▶ GOAL OF THE EXERCISE: Copy the rows below word for word, covering only the stretch from the line containing "Click into the Search input field" through the line containing "pyautogui.click(x=211, y=117)", with both of those lines included.

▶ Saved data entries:
━━━━━━━━━━━━━━━━━━━━━━━━━━━━━━

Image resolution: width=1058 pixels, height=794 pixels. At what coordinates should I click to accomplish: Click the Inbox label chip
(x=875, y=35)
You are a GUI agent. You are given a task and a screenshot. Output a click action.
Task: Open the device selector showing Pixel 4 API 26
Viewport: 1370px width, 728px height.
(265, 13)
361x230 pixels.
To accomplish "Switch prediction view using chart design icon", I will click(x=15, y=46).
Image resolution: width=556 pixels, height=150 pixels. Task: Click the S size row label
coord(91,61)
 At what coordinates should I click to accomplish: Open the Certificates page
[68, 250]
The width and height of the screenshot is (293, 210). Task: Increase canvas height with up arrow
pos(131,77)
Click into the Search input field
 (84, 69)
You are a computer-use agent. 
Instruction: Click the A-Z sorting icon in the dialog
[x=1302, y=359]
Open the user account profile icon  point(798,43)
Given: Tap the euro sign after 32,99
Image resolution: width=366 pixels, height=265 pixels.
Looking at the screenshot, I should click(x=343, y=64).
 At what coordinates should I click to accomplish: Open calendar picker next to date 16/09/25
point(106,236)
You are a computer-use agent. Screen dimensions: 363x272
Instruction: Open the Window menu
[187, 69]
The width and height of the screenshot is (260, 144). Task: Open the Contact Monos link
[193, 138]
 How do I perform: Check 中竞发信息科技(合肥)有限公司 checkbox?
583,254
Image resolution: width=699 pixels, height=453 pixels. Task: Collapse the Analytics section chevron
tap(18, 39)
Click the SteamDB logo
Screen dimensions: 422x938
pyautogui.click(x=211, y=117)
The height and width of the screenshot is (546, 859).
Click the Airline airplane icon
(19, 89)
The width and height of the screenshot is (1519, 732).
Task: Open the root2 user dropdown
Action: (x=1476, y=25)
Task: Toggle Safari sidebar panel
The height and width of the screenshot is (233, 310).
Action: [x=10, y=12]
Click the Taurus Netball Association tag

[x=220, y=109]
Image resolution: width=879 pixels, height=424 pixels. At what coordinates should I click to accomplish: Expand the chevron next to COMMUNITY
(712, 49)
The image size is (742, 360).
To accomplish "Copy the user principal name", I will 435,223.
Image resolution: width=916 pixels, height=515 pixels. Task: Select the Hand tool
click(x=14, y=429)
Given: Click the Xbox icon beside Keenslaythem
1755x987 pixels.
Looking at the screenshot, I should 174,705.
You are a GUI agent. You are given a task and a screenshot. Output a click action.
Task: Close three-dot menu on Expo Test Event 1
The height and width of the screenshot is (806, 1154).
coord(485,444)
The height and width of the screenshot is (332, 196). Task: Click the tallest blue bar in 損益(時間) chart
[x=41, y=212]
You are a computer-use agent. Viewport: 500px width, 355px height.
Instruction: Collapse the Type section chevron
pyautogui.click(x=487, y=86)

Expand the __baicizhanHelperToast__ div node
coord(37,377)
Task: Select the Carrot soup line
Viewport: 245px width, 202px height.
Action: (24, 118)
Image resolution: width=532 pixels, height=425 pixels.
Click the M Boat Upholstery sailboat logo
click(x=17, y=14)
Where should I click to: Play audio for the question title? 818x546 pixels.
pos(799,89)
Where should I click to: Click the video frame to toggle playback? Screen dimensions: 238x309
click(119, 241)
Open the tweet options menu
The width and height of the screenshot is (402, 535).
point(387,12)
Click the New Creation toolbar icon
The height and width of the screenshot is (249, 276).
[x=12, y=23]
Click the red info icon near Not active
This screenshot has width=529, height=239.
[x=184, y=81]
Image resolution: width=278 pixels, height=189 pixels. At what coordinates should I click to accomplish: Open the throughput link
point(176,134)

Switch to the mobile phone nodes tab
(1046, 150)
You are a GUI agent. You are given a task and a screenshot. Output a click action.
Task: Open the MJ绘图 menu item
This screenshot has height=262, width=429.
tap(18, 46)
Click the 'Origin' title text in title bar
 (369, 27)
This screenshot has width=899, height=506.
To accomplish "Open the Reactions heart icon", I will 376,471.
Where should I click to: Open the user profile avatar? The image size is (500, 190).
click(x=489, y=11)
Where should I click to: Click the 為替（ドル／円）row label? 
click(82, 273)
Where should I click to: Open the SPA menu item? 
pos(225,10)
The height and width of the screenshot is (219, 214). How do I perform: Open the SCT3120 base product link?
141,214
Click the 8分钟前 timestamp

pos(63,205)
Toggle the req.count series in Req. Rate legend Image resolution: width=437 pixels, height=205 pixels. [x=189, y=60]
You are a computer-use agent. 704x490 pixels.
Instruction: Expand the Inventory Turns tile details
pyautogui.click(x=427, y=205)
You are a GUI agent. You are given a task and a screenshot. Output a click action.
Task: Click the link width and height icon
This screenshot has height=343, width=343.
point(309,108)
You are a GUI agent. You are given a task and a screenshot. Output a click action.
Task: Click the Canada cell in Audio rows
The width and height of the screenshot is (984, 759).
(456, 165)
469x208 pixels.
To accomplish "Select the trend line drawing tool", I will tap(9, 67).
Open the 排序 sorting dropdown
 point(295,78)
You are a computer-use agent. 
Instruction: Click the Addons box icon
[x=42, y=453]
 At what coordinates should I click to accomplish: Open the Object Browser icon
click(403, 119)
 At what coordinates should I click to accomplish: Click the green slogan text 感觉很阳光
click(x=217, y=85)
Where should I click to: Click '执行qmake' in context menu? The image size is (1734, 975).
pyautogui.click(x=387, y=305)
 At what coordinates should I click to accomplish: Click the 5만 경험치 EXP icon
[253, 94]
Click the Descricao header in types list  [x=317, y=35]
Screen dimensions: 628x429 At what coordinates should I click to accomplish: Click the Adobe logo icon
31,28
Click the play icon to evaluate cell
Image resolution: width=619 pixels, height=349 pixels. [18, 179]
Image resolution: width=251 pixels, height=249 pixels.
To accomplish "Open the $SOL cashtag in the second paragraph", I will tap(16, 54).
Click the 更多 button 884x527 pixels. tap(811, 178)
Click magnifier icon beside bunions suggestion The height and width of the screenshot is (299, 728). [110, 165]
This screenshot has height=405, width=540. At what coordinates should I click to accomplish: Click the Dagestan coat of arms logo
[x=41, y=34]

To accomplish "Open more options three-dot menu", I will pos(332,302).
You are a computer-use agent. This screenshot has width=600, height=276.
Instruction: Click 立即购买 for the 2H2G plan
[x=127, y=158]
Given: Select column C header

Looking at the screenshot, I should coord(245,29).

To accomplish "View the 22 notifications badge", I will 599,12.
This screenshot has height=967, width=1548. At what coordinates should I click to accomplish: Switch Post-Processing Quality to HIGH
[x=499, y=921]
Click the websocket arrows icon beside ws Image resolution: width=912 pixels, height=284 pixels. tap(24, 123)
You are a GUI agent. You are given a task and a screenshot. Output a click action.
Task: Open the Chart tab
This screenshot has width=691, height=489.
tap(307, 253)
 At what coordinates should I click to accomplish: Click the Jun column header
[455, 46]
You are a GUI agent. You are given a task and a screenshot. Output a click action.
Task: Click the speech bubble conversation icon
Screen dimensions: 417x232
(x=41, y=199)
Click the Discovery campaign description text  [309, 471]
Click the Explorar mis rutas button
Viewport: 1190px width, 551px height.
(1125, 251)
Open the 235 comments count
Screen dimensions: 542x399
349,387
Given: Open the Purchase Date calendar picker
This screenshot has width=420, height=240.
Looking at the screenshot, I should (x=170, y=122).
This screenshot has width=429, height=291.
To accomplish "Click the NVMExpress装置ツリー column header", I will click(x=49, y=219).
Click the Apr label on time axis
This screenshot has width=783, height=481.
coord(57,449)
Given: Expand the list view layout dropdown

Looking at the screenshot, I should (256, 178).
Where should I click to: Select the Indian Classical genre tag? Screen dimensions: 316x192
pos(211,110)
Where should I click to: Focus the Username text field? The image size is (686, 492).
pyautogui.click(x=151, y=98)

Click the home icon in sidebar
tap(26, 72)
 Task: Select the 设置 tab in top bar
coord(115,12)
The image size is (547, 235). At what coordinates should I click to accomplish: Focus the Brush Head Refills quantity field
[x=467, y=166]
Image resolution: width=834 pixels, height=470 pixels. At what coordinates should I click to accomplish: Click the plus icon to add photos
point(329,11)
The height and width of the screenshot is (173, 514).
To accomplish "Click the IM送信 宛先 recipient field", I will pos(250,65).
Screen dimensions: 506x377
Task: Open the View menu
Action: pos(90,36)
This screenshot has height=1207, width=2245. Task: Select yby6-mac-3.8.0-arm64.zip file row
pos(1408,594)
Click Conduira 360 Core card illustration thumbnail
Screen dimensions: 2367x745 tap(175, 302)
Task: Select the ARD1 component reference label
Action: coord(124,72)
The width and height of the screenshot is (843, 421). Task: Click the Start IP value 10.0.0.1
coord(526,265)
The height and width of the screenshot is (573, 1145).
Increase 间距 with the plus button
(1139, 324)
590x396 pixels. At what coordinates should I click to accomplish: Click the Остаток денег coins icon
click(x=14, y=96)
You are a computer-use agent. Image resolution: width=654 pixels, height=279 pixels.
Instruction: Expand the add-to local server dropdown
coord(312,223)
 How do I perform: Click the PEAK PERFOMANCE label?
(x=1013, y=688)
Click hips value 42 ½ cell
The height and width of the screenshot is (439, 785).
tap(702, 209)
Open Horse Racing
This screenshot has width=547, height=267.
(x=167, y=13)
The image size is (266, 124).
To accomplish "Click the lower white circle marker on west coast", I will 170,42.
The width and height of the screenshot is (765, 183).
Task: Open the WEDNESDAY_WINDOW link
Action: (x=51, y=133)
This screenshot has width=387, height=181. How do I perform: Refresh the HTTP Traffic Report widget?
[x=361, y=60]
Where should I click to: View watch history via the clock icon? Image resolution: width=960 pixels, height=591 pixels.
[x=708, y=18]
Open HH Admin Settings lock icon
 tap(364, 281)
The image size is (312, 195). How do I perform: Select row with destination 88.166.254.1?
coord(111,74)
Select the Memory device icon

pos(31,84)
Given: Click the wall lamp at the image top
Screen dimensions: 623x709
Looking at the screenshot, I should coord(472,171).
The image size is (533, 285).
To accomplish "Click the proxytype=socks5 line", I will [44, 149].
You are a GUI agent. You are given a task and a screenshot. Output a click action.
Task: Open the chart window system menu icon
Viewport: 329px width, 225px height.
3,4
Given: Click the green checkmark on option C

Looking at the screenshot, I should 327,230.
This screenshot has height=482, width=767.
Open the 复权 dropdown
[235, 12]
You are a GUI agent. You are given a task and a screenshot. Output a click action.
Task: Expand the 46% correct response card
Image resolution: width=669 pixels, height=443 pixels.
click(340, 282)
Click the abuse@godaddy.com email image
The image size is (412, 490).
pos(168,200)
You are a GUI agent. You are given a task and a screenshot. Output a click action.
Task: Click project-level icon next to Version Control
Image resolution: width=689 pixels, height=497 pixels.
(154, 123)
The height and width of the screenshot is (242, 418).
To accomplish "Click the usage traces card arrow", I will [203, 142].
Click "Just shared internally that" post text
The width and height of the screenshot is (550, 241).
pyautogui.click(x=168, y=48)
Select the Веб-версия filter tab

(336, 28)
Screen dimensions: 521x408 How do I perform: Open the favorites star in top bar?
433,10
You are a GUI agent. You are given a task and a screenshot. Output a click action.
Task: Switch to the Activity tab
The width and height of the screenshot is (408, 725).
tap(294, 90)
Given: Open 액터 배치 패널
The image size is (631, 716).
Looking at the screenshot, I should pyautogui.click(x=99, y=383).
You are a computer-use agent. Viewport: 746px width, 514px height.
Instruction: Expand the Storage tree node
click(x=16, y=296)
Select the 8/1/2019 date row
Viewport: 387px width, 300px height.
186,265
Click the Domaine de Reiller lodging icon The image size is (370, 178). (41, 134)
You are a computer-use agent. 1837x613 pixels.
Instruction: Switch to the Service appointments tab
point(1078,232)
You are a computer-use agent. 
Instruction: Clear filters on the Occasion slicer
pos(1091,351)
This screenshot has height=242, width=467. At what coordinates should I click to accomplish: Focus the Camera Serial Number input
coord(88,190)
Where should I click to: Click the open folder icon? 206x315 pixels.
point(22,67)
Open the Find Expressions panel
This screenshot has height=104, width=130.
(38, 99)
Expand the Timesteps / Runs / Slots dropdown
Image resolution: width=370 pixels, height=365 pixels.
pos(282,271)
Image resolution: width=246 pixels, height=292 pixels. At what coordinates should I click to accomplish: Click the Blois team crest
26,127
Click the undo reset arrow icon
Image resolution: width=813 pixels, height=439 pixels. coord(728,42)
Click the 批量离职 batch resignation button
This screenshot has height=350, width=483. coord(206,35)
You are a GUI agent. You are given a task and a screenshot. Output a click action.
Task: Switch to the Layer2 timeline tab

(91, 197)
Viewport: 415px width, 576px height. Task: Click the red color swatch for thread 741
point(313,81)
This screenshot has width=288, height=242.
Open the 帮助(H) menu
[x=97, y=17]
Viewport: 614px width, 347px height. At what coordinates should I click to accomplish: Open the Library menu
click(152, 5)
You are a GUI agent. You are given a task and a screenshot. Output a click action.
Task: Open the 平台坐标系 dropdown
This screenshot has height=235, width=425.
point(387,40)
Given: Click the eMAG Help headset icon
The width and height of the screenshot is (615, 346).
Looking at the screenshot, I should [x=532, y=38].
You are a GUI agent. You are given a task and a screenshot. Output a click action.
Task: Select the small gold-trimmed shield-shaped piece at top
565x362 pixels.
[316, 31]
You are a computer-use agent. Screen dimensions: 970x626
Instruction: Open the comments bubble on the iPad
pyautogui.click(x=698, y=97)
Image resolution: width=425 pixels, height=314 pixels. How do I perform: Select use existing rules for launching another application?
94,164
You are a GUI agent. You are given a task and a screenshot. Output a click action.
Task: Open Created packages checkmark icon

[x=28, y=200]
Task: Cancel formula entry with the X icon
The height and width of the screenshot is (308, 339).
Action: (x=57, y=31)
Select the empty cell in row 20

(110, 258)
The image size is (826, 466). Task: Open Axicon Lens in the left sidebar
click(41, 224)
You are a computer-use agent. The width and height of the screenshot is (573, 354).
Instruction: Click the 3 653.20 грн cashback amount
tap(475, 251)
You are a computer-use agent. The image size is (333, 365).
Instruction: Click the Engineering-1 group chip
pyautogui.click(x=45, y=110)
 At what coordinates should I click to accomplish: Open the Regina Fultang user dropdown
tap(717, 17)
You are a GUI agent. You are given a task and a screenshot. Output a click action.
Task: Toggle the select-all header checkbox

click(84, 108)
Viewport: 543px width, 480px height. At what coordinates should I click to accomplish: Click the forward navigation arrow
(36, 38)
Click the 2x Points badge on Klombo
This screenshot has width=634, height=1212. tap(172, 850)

━━━━━━━━━━━━━━━━━━━━━━━━━━━━━━

▶ WRITTEN RESPONSE:
Click into the Search input field
 (84, 69)
You are a computer-use agent. 
Instruction: Click the A-Z sorting icon in the dialog
[x=1302, y=359]
Open the user account profile icon  point(798,43)
Given: Tap the euro sign after 32,99
Image resolution: width=366 pixels, height=265 pixels.
Looking at the screenshot, I should click(x=343, y=64).
 At what coordinates should I click to accomplish: Open calendar picker next to date 16/09/25
point(106,236)
You are a computer-use agent. Screen dimensions: 363x272
Instruction: Open the Window menu
[187, 69]
The width and height of the screenshot is (260, 144). Task: Open the Contact Monos link
[193, 138]
 How do I perform: Check 中竞发信息科技(合肥)有限公司 checkbox?
583,254
Image resolution: width=699 pixels, height=453 pixels. Task: Collapse the Analytics section chevron
tap(18, 39)
Click the SteamDB logo
Screen dimensions: 422x938
pyautogui.click(x=211, y=117)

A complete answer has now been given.